Vivemos então um grande drama caracterizado por ações  plenas de desventuras, riscos, traumas, dificuldades, perdas, mas passiveis da intervenção humana e de  soluções  ao nosso alcance. A enchente decorrente de fortes chuvas e do transbordamento de rios, ´e exemplo de uma tragédia, porém  o desabamento de casas em áreas de risco, e´ da ordem do drama, porque pura e simplesmente poderia ter sido evitado pela ação do homem. E muitos deles estudam ou trabalham exatamente para isso.
No drama não há forças invencíveis que nos impeçam definitivamente de fazermos nossas escolhas, realizar decisões e possibilidades de não escrevermos nossa historia em paginas que se quer deveríamos rabiscar.  Assim, convém questionar: estamos formando engenheiros com condições técnico-científicas capazes de responder e atender a demanda cada vez mais fálica por moradia em imensos espigões? estamos realizando estudos e calculos adequados e tecnicamente corretos, capazes de garantir a ereção dos nossos símbolos fálicos e consequentemente o nosso prazer e instinto de vida?

Fico pensando se  “contrataríamos”  uma delicada cirurgia cardíaca ou neurológica com um medico recém saído da universidade ou se um hospital consentiria que um rapaz graduado a um ano, assinasse a responsabilidade pela intervenção. Geralmente os médicos formam-se e de imediato iniciam uma residência ou especialização na área escolhida. Os psicólogos clínicos para atender clientes em consultórios, contratam a supervisão técnica de um profissional mais experiente em sessões semanais. E os engenheiros que constroem grandes espigões, o que fazem? Lembro da angústia de um amigo ao construir seu primeiro prédio com simples e humildes três andares. Havia tempo e lugar para a insegurança, cálculos, insônia, recálculos e finalmente a cautela comum aqueles que tem a humildade de reconhecer-se como um ser humano passível de erros. A vivência, a experiência, o aprendizado, a segurança aumentada, lhe permitiu mais tarde dar vôos literalmente  mais altos.
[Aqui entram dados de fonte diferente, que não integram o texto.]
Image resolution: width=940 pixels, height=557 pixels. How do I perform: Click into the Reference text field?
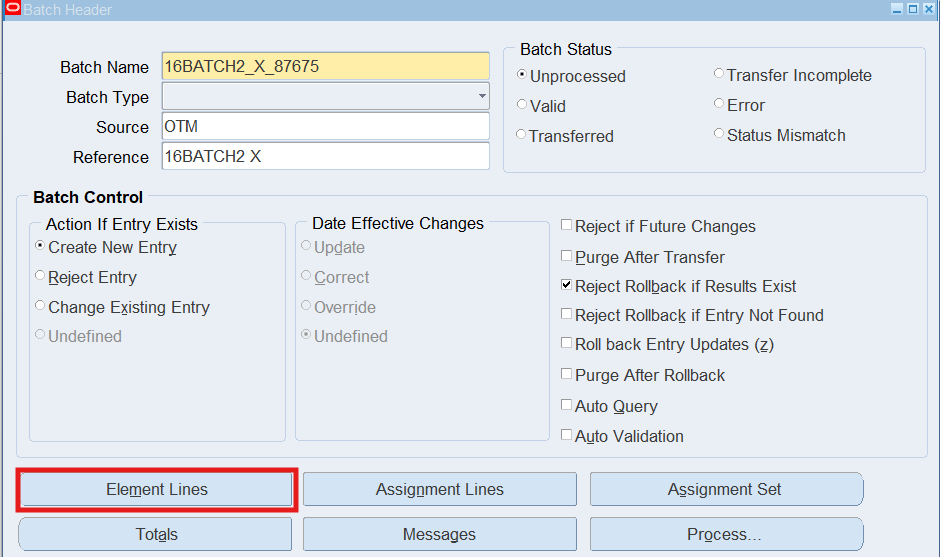[325, 157]
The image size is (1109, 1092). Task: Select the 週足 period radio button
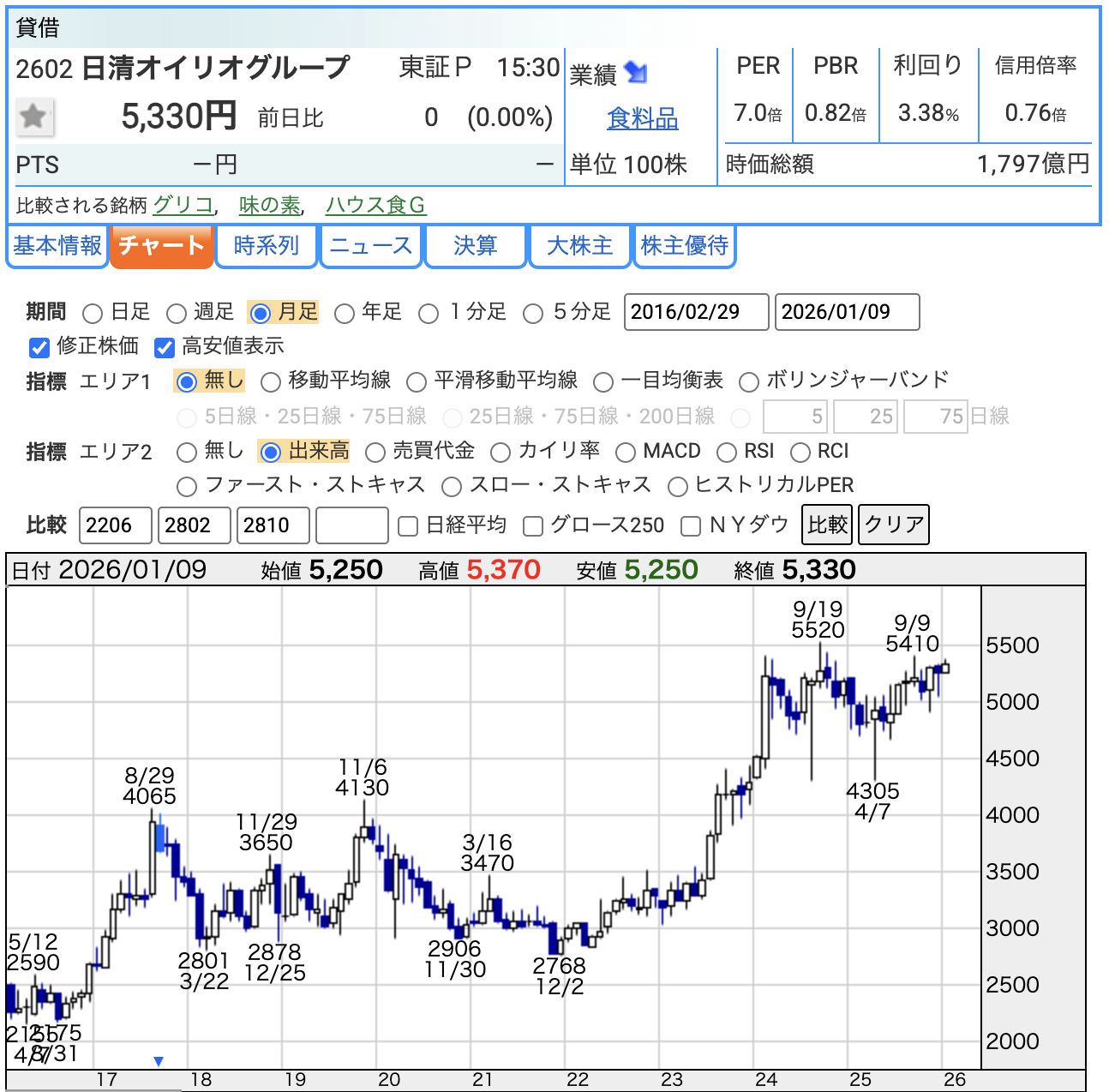[177, 313]
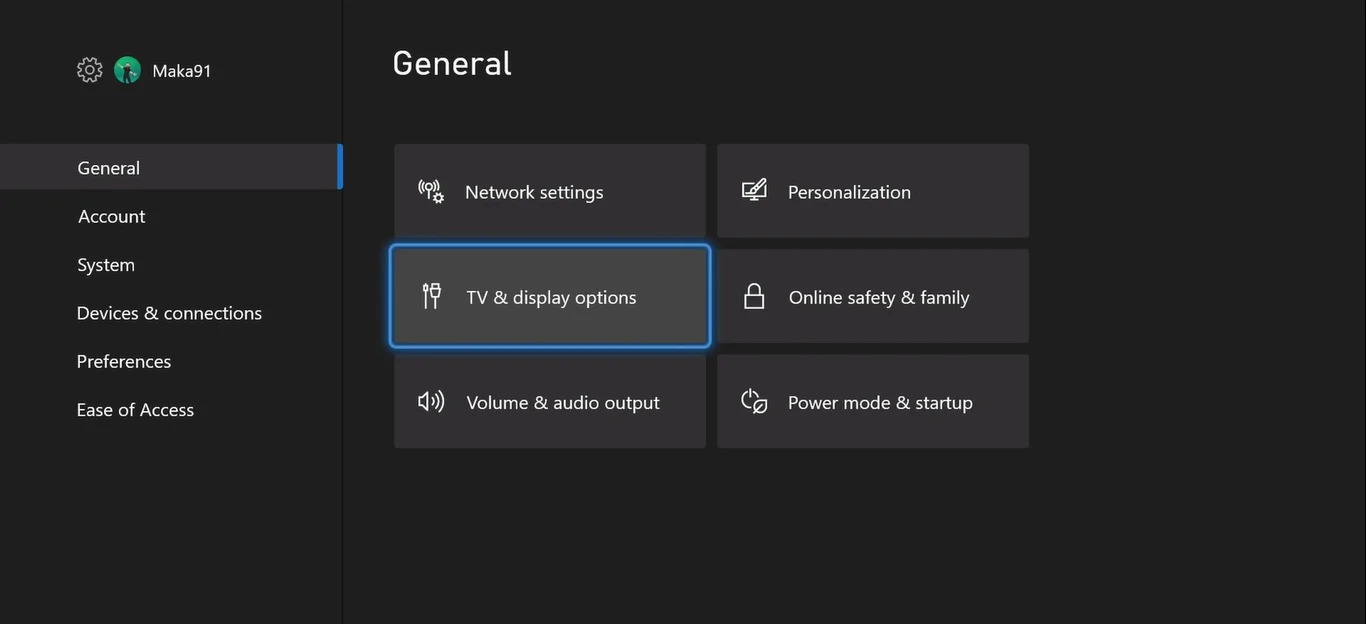Click the Online safety padlock icon
This screenshot has height=624, width=1366.
(x=754, y=296)
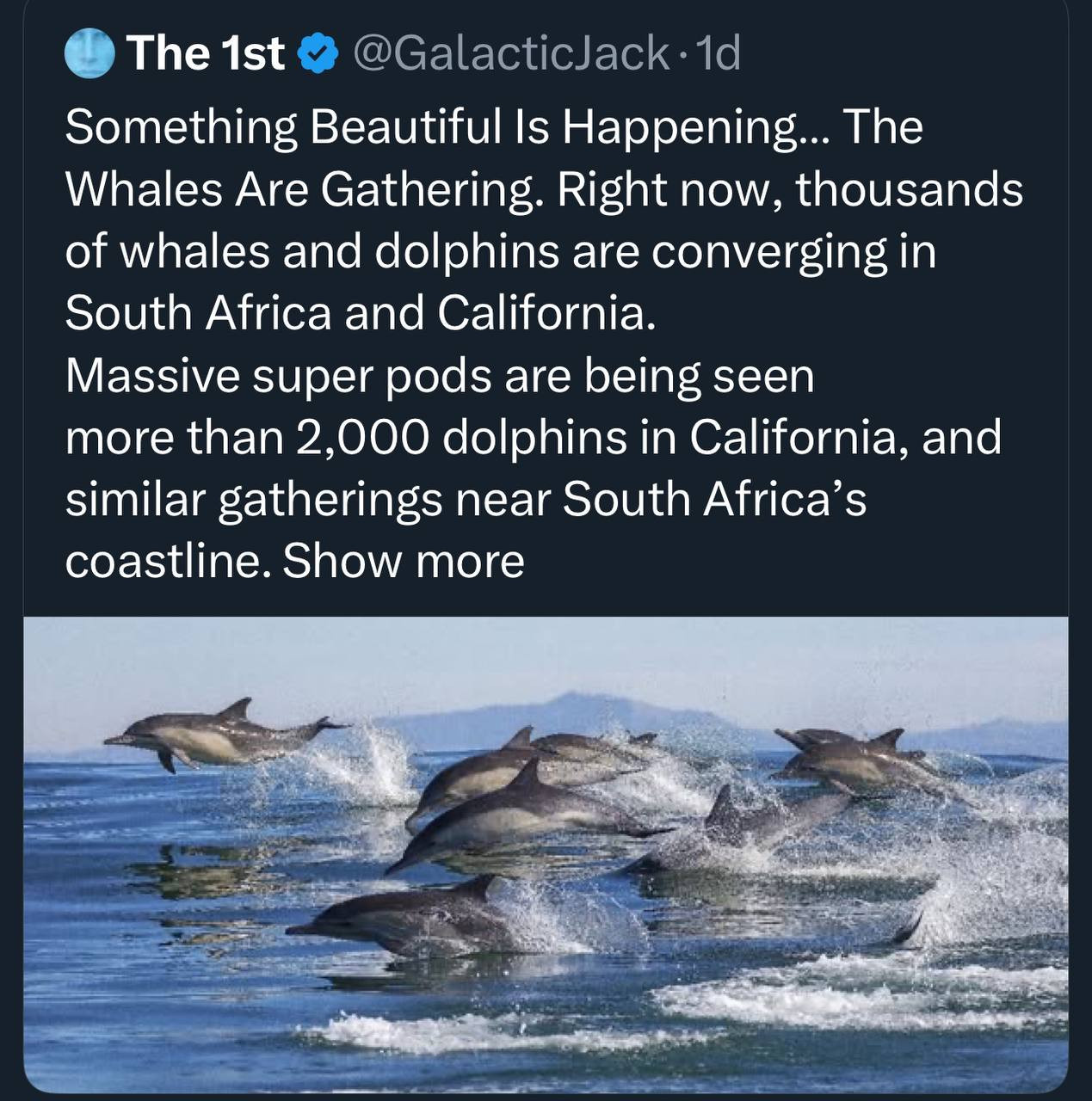Click the 'of whales and dolphins' line
Image resolution: width=1092 pixels, height=1101 pixels.
(499, 252)
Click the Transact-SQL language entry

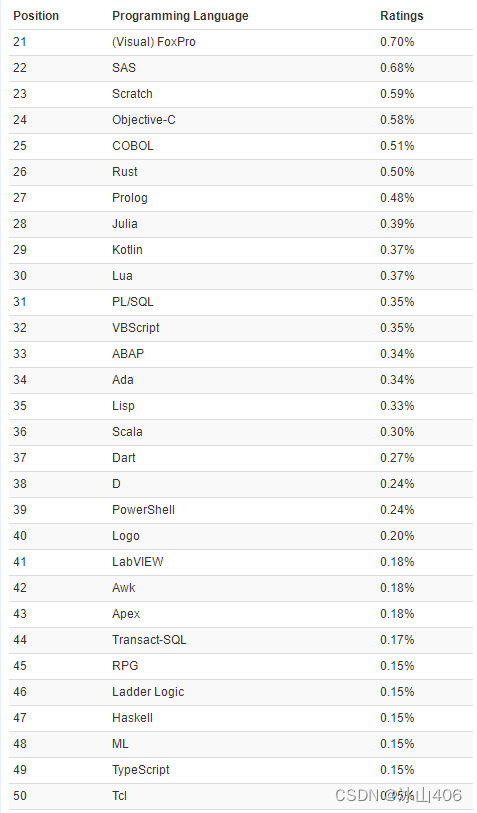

A contemporaneidade,  entretanto, tem urgências. O mercado imobiliário corre  contra o tempo ( e talvez contra outras coisas) a fim de responder a contento os atualíssimos e sofisticados desejos, que ultrapassam em muito a necessidade humana de morar. Urgem prédios cada vez mais altos, próximos a nuvens e  sonhos em nossa capital, que parece ter congelado quanto a isso por um longo período. O Ed. Manoel Pinto da Silva, com seus 25 andares, permaneceu durante décadas com o status do prédio mais alto do Pará. Alem disso foi o primeiro edifício da capital paraense feito por gente daqui com as técnicas modernas da construção da época , como a implantação de elevadores e a utilização do concreto.

Certamente um grande desafio para o ano de 1958, mas o Manoel Pinto da Silva segue viril e imponente ate´ hoje.